### PROBLEMS AND TASKS:
1. Determine whether each statement agrees with the article on Apple's ReALM model below: (a) ReALM is meant to run entirely on the device; (b) the research paper on ReALM has completed formal publication; (c) ReALM sorts its tasks into four categories. Answer yes or no for each, quoting the words of the article that decide it.
2. In the article on Apple's ReALM model below, which category of entities is illustrated by a song playing on an app?
3. Carry on the article on Apple's ReALM model below, starting after its final sentence.

### QUOTED PASSAGE:
========
Apple working on contextual AI language model: How it works
What's the story
Apple's research team is currently developing an innovative artificial intelligence (AI) model, named ReALM (Reference Resolution As Language Model).
The model is designed to understand language in context and function entirely on-device, without needing significant computational power.
A recent research paper suggests that this new AI model could potentially enhance the capabilities of Siri, Apple's built-in voice assistant.
Pre-print phase
Research paper shared
The research paper detailing the workings of ReALM is now in the pre-print phase, and has been shared on an open-access online platform for academic papers.
The primary function of ReALM is to execute tasks based on contextual language cues that mimic human speech.
For example, it could interpret commands like "Take me to the one that's second from the bottom."
Task division
Task categories on smart devices
ReALM is designed to perform tasks on a smart gadget that are divided into three categories: on-screen entities, conversational entities, and background entities.
On-screen entities imply tasks that are visible on the device's screen. Conversational entities are tasks based on user commands.
Finally, background entities represent tasks happening in the background, like a song playing on an app.
========
[Pixel coordinate grounding data]
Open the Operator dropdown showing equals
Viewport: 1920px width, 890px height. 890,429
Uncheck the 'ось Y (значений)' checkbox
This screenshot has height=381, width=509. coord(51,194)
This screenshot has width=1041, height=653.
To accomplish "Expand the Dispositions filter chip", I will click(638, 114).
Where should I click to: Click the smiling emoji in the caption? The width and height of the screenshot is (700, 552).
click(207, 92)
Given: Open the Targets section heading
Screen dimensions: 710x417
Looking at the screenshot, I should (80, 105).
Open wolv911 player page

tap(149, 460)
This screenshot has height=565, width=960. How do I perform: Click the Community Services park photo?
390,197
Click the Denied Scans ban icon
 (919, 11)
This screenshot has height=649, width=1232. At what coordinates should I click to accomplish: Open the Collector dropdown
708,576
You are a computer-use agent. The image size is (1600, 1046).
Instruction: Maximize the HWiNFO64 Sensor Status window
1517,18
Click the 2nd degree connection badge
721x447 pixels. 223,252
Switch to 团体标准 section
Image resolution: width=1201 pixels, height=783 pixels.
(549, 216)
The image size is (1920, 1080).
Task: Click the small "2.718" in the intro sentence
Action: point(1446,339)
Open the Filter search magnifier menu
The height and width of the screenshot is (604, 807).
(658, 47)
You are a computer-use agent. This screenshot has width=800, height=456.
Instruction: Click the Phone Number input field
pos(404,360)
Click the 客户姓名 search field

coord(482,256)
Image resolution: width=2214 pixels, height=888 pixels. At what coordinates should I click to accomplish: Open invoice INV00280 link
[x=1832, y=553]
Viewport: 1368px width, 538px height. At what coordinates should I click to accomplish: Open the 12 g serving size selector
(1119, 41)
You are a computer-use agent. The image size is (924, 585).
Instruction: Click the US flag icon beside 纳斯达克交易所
========
### RESULTS FOR EACH TASK:
1.
(a) Yes: "function entirely on-device, without needing significant computational power."
(b) No: "is now in the pre-print phase."
(c) No: "divided into three categories: on-screen entities, conversational entities, and background entities."

2. Background entities.

3.
Computational power
ReALM's efficiency and performance
Despite its complex task of understanding and executing actions based on contextual prompts, ReALM does not require high computational power.
The research paper states that this makes "ReaLM an ideal choice for a practical reference resolution system that can exist on-device without compromising on performance."
This efficiency is achieved by using fewer parameters in comparison to major LLMs such as GPT-3.5 and GPT-4.
Benchmark results
ReALM outperforms OpenAI's models in tests
The research paper asserts that ReALM outperformed OpenAI's GPT-3.5 and GPT-4 models in a controlled environment.
Specifically, it scored higher on text-only benchmarks in comparison to GPT-3.5, and surpassed GPT-4 in domain-specific user utterances.
However, these findings are preliminary as the research paper has not yet undergone peer review, leaving its validity yet to be confirmed.